→ **EXERCISE INSTRUCTIONS**
When you reach the line containing "Click the Зенит club crest", begin reproducing the material exactly, stop after the line containing "Viewport: 859px width, 729px height.", and leave out any pictures along the way.
------------
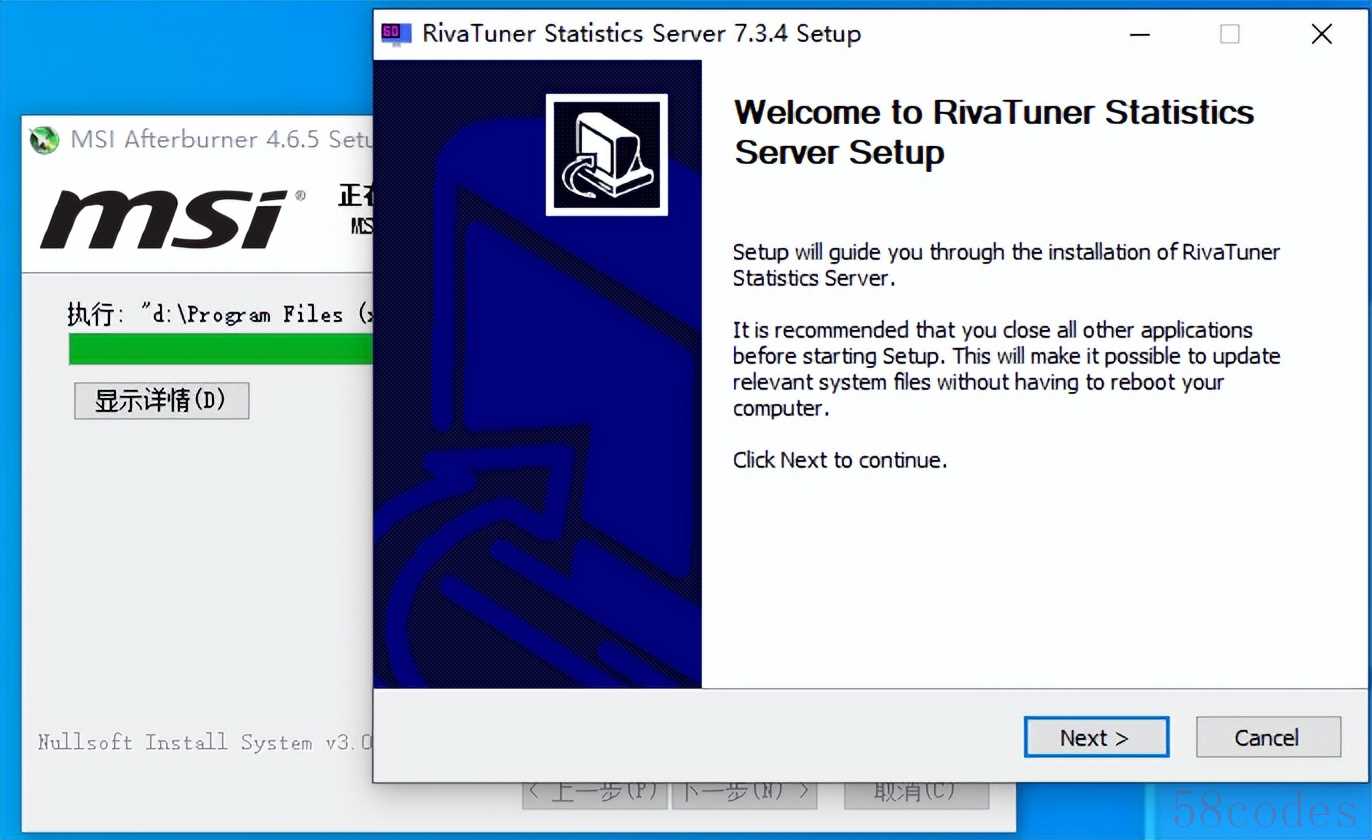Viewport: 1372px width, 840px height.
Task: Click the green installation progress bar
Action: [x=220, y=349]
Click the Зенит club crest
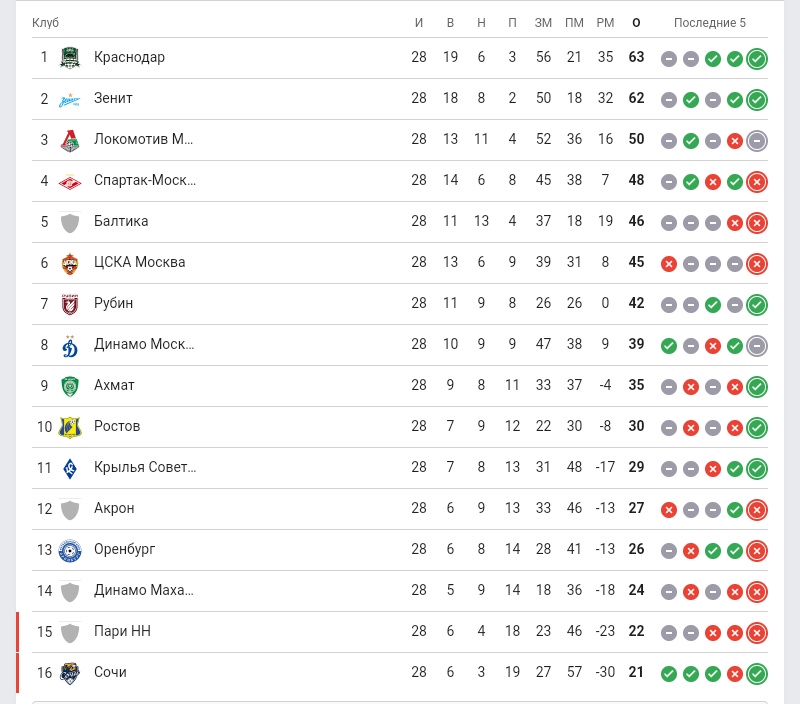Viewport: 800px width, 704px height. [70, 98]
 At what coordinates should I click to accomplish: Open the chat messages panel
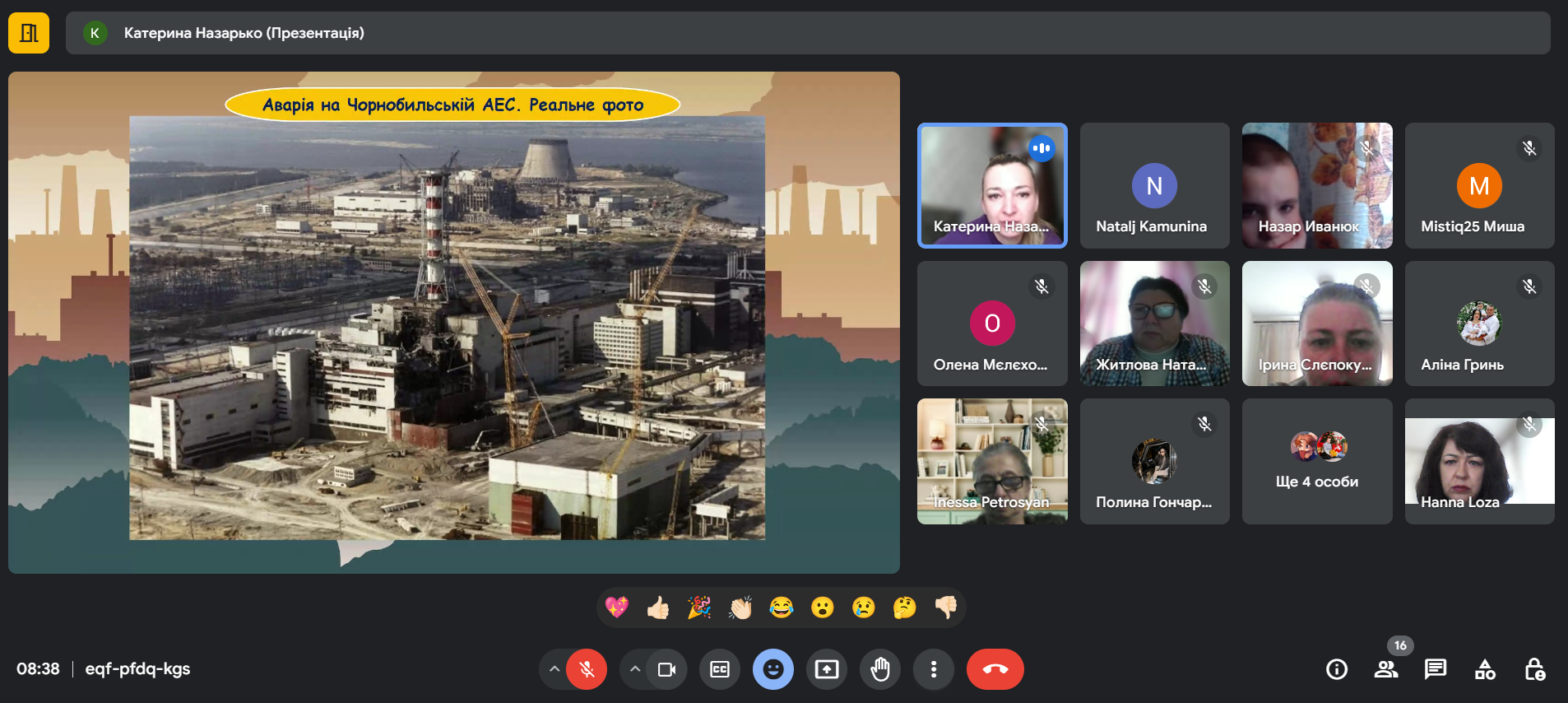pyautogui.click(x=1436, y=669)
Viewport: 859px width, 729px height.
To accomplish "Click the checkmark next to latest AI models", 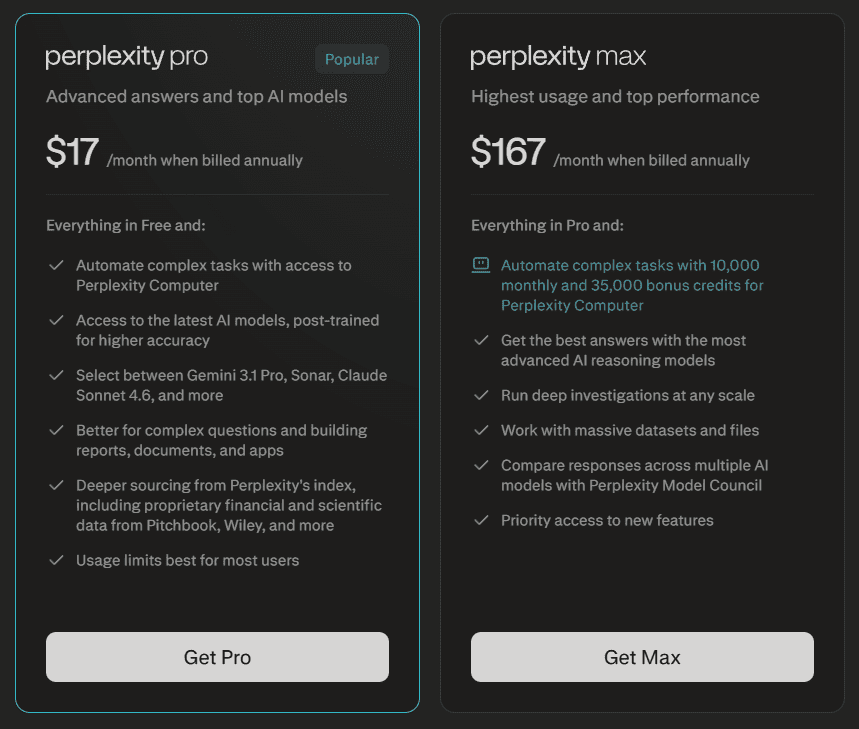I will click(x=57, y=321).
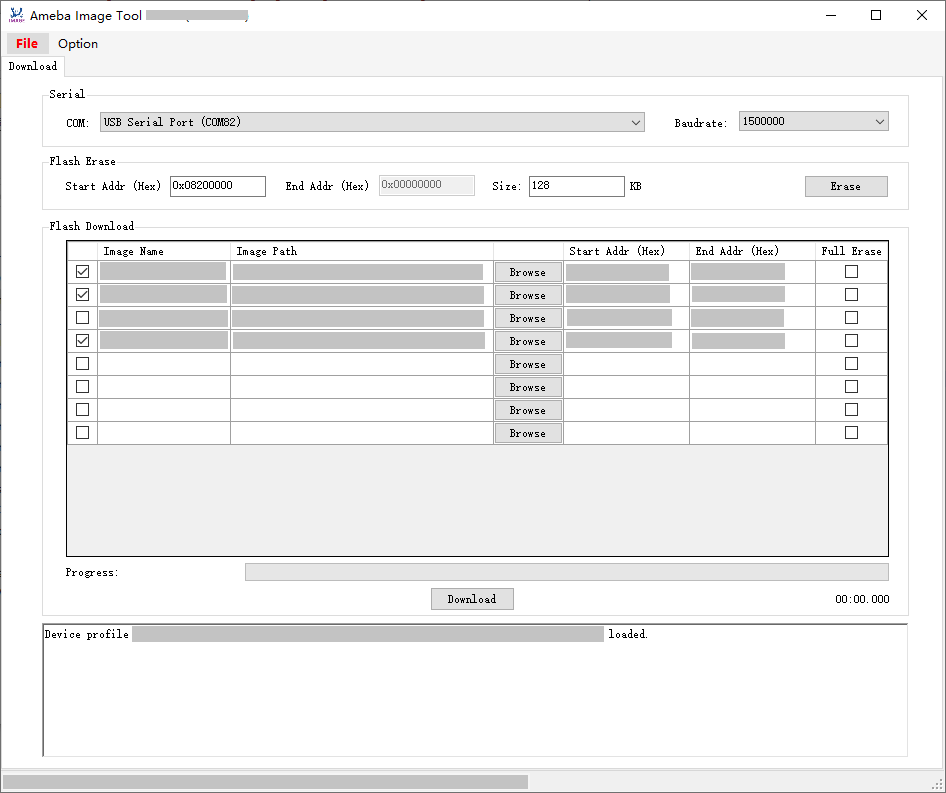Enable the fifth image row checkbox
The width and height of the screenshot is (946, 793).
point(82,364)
------------
→ **YOUR SOLUTION**
Click the Зенит club crest
Viewport: 800px width, 704px height. [70, 98]
 At what coordinates should I click to accomplish: Open the chat messages panel
pyautogui.click(x=1436, y=669)
Viewport: 859px width, 729px height.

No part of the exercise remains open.